What you should do :: Rewrite the data starting at the line that contains "Click the 급여 value 면접 후 결정" and ending at the line that contains "will (269, 580).", with "Vietnam Airlines" swapped for "Qatar Airways" and everything else left unchanged.
** start of Information shown **
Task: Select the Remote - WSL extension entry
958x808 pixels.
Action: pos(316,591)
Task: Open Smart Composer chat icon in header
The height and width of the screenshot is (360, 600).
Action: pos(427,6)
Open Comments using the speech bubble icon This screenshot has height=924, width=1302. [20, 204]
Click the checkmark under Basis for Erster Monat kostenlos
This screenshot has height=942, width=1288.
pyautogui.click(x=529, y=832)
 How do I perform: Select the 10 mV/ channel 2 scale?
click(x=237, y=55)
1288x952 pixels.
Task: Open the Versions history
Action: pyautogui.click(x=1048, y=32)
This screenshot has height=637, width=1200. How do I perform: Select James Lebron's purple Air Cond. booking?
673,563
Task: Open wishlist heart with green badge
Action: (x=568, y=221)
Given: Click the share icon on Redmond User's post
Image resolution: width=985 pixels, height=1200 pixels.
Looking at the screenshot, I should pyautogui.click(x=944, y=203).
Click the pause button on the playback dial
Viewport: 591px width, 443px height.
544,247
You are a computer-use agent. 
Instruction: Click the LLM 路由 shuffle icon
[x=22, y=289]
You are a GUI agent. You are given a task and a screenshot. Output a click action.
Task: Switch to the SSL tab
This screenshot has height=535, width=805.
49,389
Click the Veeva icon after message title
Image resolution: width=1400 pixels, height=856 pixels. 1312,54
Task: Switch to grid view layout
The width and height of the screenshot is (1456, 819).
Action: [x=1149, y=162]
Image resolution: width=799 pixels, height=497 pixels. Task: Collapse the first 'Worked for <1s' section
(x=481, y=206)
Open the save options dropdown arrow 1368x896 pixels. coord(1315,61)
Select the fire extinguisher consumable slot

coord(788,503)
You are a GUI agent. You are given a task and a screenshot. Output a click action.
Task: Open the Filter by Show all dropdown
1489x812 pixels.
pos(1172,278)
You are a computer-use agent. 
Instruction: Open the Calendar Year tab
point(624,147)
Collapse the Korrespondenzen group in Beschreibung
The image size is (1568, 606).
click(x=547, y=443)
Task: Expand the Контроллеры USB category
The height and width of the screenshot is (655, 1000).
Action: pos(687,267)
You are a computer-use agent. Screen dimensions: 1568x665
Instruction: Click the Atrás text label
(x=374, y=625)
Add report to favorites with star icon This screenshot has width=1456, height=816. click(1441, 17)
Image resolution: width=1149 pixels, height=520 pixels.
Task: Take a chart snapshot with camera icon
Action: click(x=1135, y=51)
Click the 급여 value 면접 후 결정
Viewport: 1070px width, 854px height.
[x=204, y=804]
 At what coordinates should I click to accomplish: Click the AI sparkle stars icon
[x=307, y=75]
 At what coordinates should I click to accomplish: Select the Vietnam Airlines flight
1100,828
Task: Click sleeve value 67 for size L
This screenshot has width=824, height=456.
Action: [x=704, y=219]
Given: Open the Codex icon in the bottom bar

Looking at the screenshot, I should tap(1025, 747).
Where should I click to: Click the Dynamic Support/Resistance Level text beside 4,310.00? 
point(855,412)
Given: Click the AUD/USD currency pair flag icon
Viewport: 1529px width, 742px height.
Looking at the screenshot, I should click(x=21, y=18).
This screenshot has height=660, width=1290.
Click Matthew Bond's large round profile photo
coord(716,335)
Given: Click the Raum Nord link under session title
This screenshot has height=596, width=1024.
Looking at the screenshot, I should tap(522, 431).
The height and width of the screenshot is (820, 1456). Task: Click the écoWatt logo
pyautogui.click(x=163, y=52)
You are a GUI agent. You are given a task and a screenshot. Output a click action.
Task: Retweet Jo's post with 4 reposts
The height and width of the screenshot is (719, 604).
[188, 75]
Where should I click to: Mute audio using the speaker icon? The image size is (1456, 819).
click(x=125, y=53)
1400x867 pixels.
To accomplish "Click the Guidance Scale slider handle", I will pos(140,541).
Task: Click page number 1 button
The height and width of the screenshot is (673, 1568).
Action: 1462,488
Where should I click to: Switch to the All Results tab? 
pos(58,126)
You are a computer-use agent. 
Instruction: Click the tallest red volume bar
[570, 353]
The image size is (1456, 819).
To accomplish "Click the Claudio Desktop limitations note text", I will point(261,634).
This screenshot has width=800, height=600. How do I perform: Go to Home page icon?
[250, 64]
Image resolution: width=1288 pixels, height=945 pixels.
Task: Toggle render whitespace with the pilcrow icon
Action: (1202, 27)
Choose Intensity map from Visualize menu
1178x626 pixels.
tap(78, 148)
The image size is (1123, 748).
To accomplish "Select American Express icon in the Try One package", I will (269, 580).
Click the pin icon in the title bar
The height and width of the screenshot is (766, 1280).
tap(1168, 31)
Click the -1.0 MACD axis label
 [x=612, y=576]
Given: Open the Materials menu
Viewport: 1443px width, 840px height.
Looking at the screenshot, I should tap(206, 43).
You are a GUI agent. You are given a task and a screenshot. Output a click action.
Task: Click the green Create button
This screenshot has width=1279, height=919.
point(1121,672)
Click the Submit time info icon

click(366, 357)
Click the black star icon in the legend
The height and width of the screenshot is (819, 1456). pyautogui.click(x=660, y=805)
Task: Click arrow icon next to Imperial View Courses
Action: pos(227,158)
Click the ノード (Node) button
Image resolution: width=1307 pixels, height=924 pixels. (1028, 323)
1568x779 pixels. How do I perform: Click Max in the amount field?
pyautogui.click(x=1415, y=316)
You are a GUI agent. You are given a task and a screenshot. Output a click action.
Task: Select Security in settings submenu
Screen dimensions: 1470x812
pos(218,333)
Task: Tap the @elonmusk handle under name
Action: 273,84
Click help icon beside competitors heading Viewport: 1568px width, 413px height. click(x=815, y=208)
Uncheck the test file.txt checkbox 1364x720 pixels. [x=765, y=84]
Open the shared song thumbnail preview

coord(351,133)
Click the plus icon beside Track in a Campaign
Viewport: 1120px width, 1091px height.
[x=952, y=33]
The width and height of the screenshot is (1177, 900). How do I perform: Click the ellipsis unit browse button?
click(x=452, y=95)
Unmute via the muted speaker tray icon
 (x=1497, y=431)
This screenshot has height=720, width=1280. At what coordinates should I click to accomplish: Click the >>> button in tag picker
** end of Information shown **
Answer to this task ::
Click the 급여 value 면접 후 결정
Viewport: 1070px width, 854px height.
[x=204, y=804]
 At what coordinates should I click to accomplish: Click the AI sparkle stars icon
[x=307, y=75]
 At what coordinates should I click to accomplish: Select the Qatar Airways flight
1100,828
Task: Click sleeve value 67 for size L
This screenshot has width=824, height=456.
Action: [x=704, y=219]
Given: Open the Codex icon in the bottom bar

Looking at the screenshot, I should tap(1025, 747).
Where should I click to: Click the Dynamic Support/Resistance Level text beside 4,310.00? 
point(855,412)
Given: Click the AUD/USD currency pair flag icon
Viewport: 1529px width, 742px height.
Looking at the screenshot, I should click(x=21, y=18).
This screenshot has height=660, width=1290.
Click Matthew Bond's large round profile photo
coord(716,335)
Given: Click the Raum Nord link under session title
This screenshot has height=596, width=1024.
Looking at the screenshot, I should tap(522, 431).
The height and width of the screenshot is (820, 1456). Task: Click the écoWatt logo
pyautogui.click(x=163, y=52)
You are a GUI agent. You are given a task and a screenshot. Output a click action.
Task: Retweet Jo's post with 4 reposts
The height and width of the screenshot is (719, 604).
[188, 75]
Where should I click to: Mute audio using the speaker icon? The image size is (1456, 819).
click(x=125, y=53)
1400x867 pixels.
To accomplish "Click the Guidance Scale slider handle", I will pos(140,541).
Task: Click page number 1 button
The height and width of the screenshot is (673, 1568).
Action: 1462,488
Where should I click to: Switch to the All Results tab? 
pos(58,126)
You are a computer-use agent. 
Instruction: Click the tallest red volume bar
[570, 353]
The image size is (1456, 819).
To accomplish "Click the Claudio Desktop limitations note text", I will point(261,634).
This screenshot has width=800, height=600. How do I perform: Go to Home page icon?
[250, 64]
Image resolution: width=1288 pixels, height=945 pixels.
Task: Toggle render whitespace with the pilcrow icon
Action: (1202, 27)
Choose Intensity map from Visualize menu
1178x626 pixels.
tap(78, 148)
The image size is (1123, 748).
To accomplish "Select American Express icon in the Try One package", I will (269, 580).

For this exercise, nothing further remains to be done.